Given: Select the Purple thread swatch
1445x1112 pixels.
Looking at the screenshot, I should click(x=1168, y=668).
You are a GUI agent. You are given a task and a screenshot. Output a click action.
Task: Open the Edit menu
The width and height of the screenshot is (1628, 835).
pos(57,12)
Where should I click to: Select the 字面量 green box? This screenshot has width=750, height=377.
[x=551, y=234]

→ **EXERCISE GOAL**
Hand back the material above in full, exactly as written.

→ **EXPECTED ANSWER**
Given: Select the Purple thread swatch
1445x1112 pixels.
Looking at the screenshot, I should click(x=1168, y=668).
You are a GUI agent. You are given a task and a screenshot. Output a click action.
Task: Open the Edit menu
The width and height of the screenshot is (1628, 835).
pos(57,12)
Where should I click to: Select the 字面量 green box? This screenshot has width=750, height=377.
[x=551, y=234]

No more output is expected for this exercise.